NASA’s IRT publishes report on SpaceX’s CRS-7 failure

On Monday, NASA’s Independent Review Team (IRT) published the first public report on the SpaceX CRS-7 failure. The accident occurred on June 28th, 2015 when a Falcon 9 rocket’s second stage experienced an over-pressurization event during first stage ascent. The incident led to a launch vehicle failure approximately two minutes and nineteen seconds into flight. SpaceX blamed the accident on a manufacturing defect involving a steel strut. However, the IRT report blames a design error on SpaceX’s behalf.

Through NASA’s Commercial Resupply Services (CRS) program, SpaceX is contracted to resupply the International Space Station using its Falcon 9 rocket and Dragon spacecraft.

CRS-7 was the nineteenth flight of the Falcon 9 and the first to have a catastrophic anomaly.

At approximately 14:21 UTC on June 28th, 2015 the Falcon 9 lifted off from Space Launch Complex 40 (SLC-40) at Cape Canaveral Air Force Station. For the first two minutes of flight, everything appeared nominal, and there were no indications of any problems.

Then, at approximately T+2:19 into first stage flight gas was seen coming out of the second stage. Within milliseconds the vehicle begins to disintegrate and telemetry was lost.

However, the Dragon capsule which was mounted on top of the rocket detached during the anomaly and remained intact. It continued to report telemetry until it crashed into the ocean.

Due to Dragon surviving the launch vehicle breakup, additional software coding was added to future Dragons – according to Elon Musk – to allow them to deploy their chutes and potentially survive such an incident.

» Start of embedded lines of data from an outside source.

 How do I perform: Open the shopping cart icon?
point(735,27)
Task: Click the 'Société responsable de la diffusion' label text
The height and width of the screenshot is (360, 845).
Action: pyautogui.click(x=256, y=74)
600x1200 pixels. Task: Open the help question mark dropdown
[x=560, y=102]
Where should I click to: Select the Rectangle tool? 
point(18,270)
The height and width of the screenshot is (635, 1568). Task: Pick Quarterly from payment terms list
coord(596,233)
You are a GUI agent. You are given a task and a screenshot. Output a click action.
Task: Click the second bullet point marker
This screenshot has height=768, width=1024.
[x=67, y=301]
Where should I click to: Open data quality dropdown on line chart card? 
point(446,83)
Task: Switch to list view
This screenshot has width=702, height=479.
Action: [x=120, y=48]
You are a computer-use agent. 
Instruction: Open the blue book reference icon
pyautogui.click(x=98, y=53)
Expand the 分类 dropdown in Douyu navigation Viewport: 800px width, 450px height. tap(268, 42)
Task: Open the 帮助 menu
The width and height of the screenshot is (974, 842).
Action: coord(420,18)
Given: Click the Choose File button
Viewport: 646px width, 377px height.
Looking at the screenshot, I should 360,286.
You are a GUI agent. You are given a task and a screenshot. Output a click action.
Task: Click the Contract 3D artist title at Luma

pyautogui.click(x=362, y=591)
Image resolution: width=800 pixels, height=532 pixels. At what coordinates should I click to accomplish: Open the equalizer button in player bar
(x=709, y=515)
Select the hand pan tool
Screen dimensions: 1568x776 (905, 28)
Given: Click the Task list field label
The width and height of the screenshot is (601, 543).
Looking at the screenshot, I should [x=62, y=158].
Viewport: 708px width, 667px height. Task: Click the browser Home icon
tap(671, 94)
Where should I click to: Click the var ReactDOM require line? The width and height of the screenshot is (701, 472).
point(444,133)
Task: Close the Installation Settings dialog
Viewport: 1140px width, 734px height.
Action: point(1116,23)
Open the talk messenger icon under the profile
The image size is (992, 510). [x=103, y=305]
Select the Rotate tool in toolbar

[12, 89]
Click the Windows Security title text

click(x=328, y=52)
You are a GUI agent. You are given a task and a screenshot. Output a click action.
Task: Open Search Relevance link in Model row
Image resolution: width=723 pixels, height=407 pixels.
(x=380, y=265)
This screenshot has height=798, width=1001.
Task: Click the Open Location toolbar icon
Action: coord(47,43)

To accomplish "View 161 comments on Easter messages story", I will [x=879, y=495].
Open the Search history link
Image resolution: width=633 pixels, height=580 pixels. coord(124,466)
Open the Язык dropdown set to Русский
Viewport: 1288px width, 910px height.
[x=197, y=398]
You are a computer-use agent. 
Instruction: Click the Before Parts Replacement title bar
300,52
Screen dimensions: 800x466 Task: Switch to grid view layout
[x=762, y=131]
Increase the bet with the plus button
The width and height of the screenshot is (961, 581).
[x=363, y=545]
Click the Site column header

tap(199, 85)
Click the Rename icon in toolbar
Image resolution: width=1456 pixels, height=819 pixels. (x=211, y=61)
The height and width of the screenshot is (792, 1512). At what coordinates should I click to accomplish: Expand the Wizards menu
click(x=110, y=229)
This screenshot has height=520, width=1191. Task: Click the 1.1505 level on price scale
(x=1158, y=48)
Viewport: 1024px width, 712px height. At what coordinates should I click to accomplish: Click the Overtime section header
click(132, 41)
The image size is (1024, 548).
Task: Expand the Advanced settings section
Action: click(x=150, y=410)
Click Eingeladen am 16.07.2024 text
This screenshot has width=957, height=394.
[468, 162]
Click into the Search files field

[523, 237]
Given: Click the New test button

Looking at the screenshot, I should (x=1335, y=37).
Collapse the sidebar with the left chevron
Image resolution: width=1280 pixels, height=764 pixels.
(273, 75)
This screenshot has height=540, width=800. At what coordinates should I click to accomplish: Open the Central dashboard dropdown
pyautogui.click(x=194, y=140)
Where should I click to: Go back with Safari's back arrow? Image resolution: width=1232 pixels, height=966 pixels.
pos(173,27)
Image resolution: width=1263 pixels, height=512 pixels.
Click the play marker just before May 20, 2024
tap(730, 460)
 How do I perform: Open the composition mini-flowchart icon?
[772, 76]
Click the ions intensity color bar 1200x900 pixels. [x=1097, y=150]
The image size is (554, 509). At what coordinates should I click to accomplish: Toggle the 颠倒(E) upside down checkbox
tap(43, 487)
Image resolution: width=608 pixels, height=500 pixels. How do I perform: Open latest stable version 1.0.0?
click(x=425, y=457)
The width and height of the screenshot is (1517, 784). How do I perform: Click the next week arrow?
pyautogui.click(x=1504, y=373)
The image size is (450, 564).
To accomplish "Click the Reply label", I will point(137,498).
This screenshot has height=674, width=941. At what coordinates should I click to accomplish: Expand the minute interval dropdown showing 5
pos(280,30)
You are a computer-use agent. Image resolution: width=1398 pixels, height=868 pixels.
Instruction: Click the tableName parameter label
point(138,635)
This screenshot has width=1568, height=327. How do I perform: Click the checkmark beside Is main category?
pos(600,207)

According to the IRT report published by NASA, immediately after the incident “SpaceX established an Accident Investigation Team (AIT) in accordance with its own, FAA approved contingency response plan, and consistent and compliant with the NASA Contingency Action Plan.”

Additionally, on July 2nd, 2015, “the NASA Associate Administrator for Human Exploration and Operations designated the Launch Services Program (LSP) to be the coordinating Program within NASA to interface with the SpX CRS-7 accident investigation. The LSP would provide the required insight for the three directorate programs that interface with SpaceX for its launch services: the LSP, the Commercial Crew Program and the ISS Program.”

Then, on August 3rd, 2015 the LSP was designated as NASA’s IRT for the investigation. The IRT was given the following key objectives:

  • Independently determine the cause of the failure
  • Ensure the proper corrective measures are taken
  • “Validate the SpaceX AIT efforts”
  • “Inform the Agency’s risk posture in order to support SpaceX’s return-to-flight activities.”
  • Make recommendations to enhance reliability

After spending thousands of hours analyzing the over 3,000 telemetry channels, SpaceX published its initial findings on July 20th, 2015. It noted that the anomaly occurred very quickly with only 0.893 seconds passing between the first sign of an issue and loss of telemetry.

The report stated, “the strut that we believe failed was designed and material certified to handle 10,000 lbs of force, but failed at 2,000 lbs, a five-fold difference. Detailed close-out photos of stage construction show no visible flaws or damage of any kind.”

As a result of the strut failure, “the helium system integrity was breached. This caused a high pressure event inside the second stage within less than one second, and the stage was no longer able to maintain its structural integrity.”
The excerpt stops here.